#### Task brief:
Return the run of lines below that opens with the line containing "Task: Click the period for Revolutions row" and closes with the line containing "Reply to the Match Anywhere tweet", keeping each one exact.
(Extracted entries Opens)
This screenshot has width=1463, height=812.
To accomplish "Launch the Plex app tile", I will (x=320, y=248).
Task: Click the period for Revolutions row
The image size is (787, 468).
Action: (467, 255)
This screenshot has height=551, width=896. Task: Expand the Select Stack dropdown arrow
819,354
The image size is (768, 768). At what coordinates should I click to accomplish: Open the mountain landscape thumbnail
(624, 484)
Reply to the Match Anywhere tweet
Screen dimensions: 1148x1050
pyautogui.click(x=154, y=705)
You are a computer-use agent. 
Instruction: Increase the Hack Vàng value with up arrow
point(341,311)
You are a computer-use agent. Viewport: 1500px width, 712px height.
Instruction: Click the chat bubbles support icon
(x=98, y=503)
(Extracted entries Closes)
#### Solution to this task:
Task: Click the period for Revolutions row
The image size is (787, 468).
Action: (467, 255)
This screenshot has height=551, width=896. Task: Expand the Select Stack dropdown arrow
819,354
The image size is (768, 768). At what coordinates should I click to accomplish: Open the mountain landscape thumbnail
(624, 484)
Reply to the Match Anywhere tweet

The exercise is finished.